Native populations of raspberry fruits (Rubus spp.) were coated with Aloe vera gel and were then assayed
for the antioxidant capacity, total anthocyanin, total phenol, antioxidant enzyme activities and postharvest
quality after 8 days storage at 4 C, relative to a control group. These berries, coated with Aloe
vera gel, showed a higher antioxidant capacity, total anthocyanin and total phenol than those of the
controls (non-treated) group. The treated fruits exhibited less incidence of decay during storage at 4 C
than the control group. Thus postharvest life (as affected by fungal decay) was longer for berries treated
with Aloe vera gel than for the control fruit. However, total soluble solid, titratable acidity and pH were
predominantly influenced by storage periods.

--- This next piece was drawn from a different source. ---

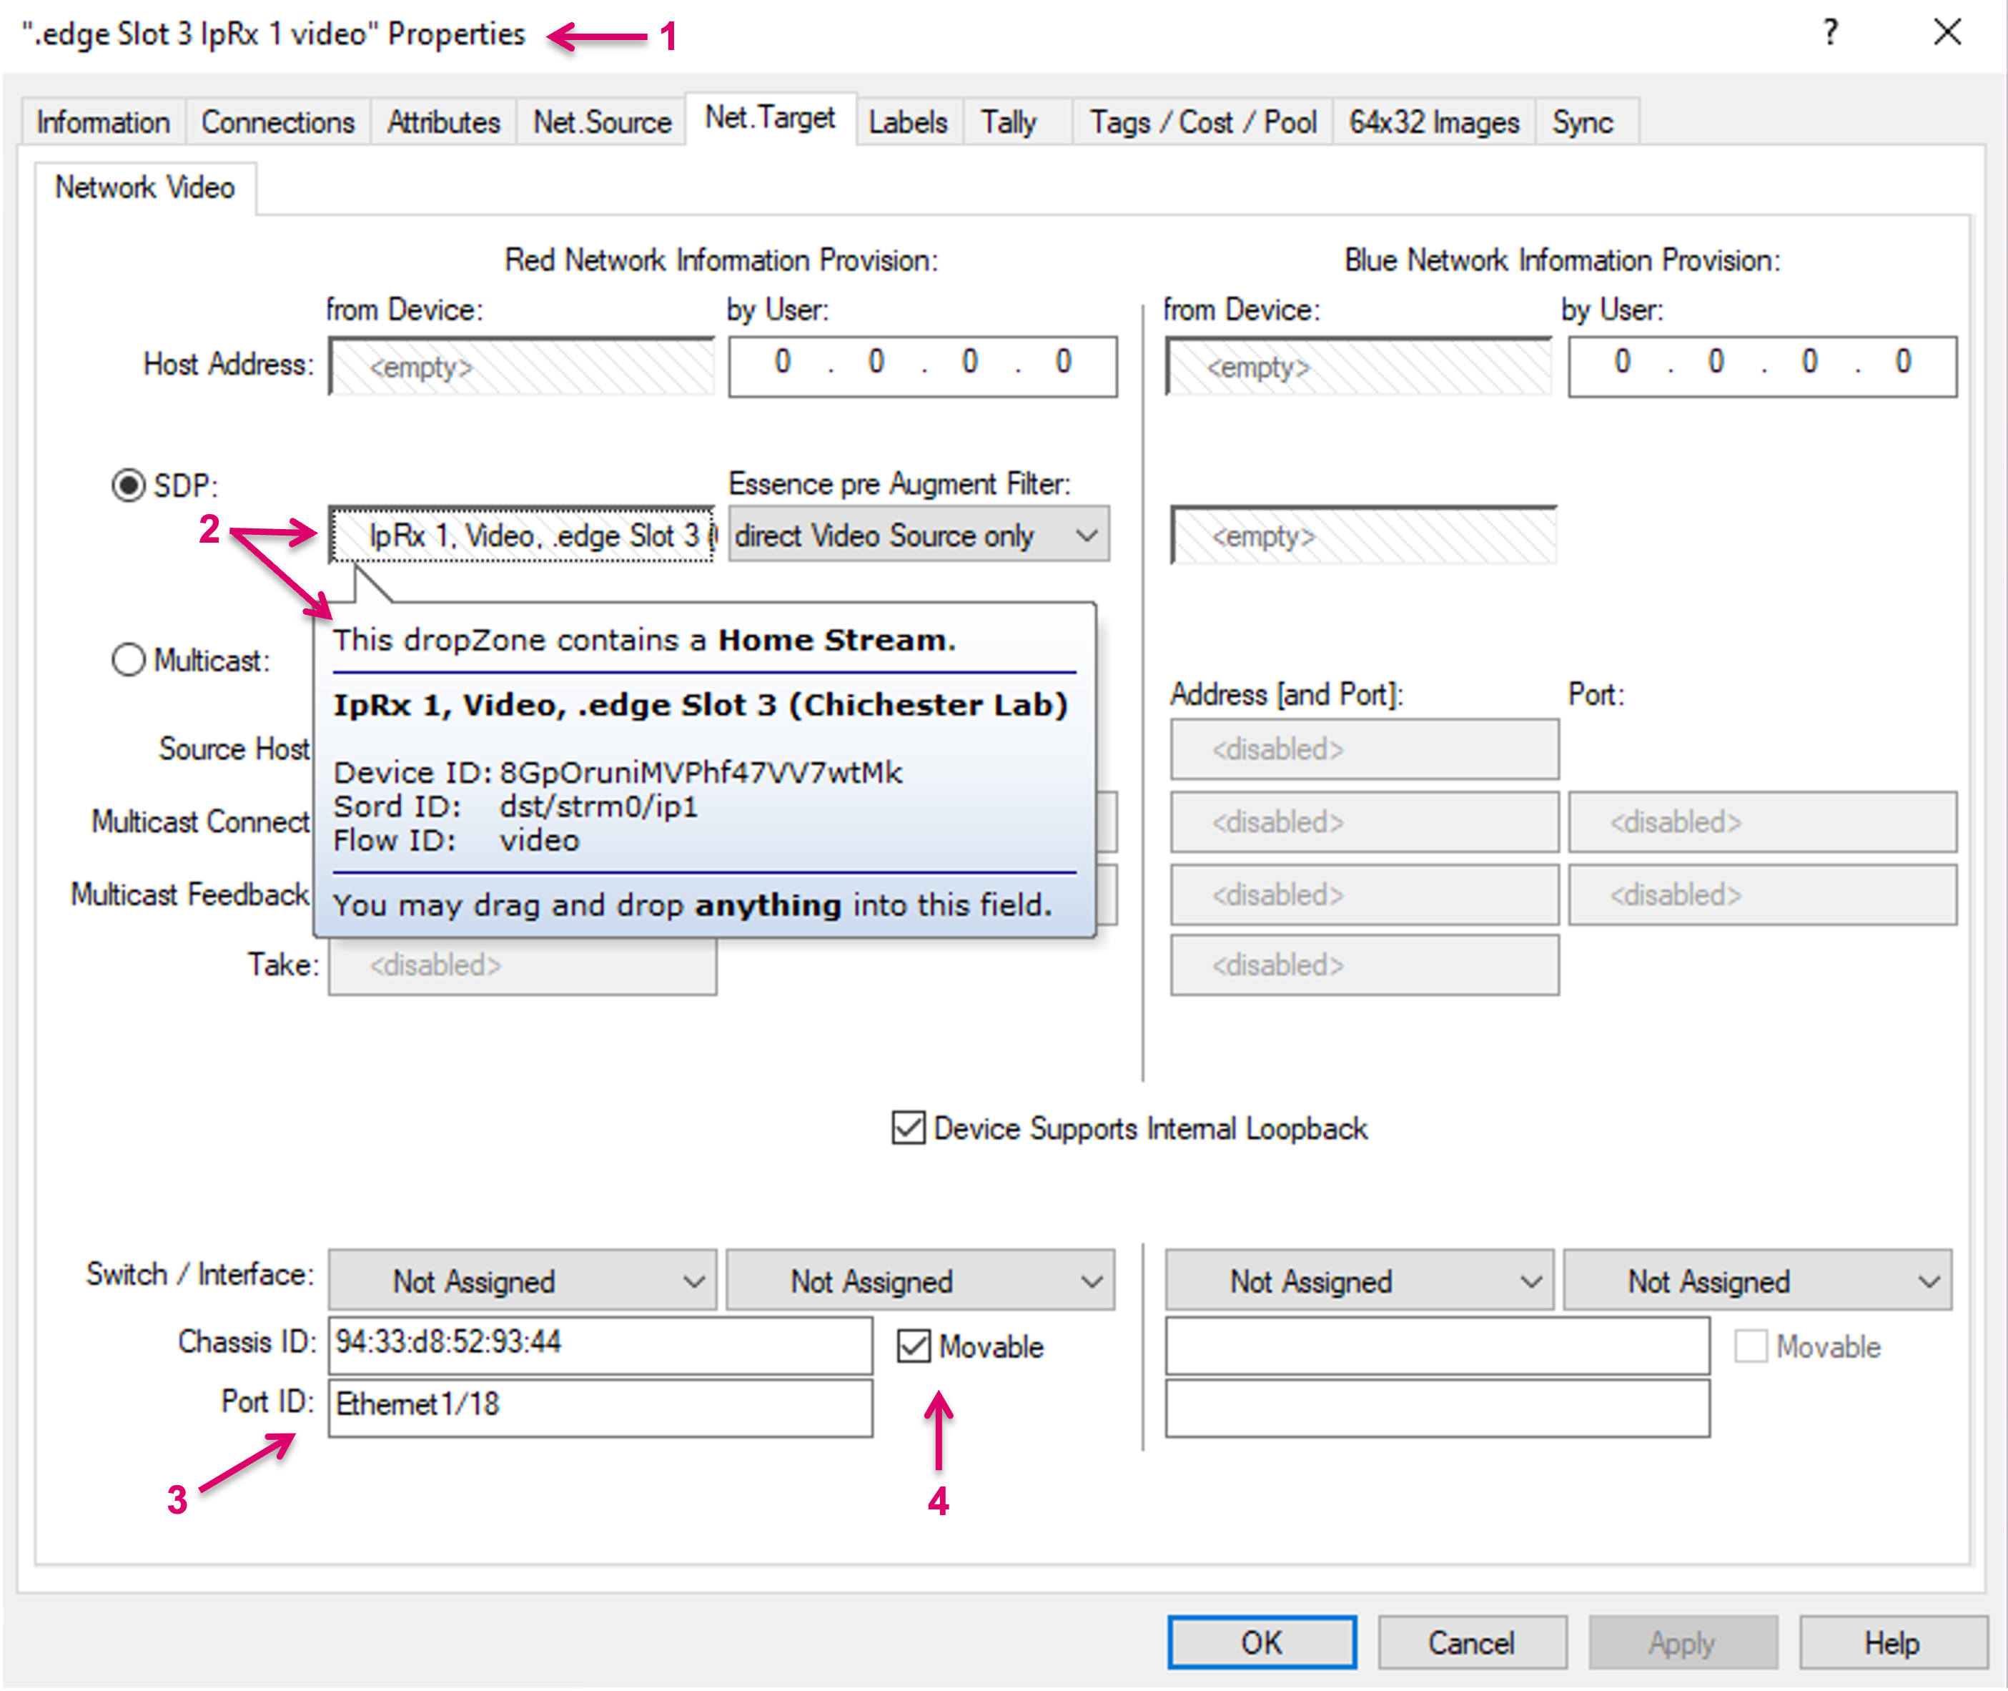Viewport: 2008px width, 1691px height.
Task: Expand first Red Switch Not Assigned dropdown
Action: point(522,1281)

Aloe vera gel treatments could reduce the natural decay
that happens over time. The activities of antioxidant enzymes, including glutathione peroxidase (GSHPOD),
glutathione reductase (GR), superoxide dismutase (SOD), ascorbate peroxidase (AsA-POD) and
guaiacol peroxidase (G-POD) were enhanced. The nonenzyme components such as reduced glutathione
(GSH) and oxidized glutathione (GSSG) were also increased by Aloe vera gel. In conclusion, raspberry
fruits treated with Aloe vera gel maintained higher levels of antioxidant capacity, total phenol, total
anthocyanin and antioxidant enzymes during storage periods.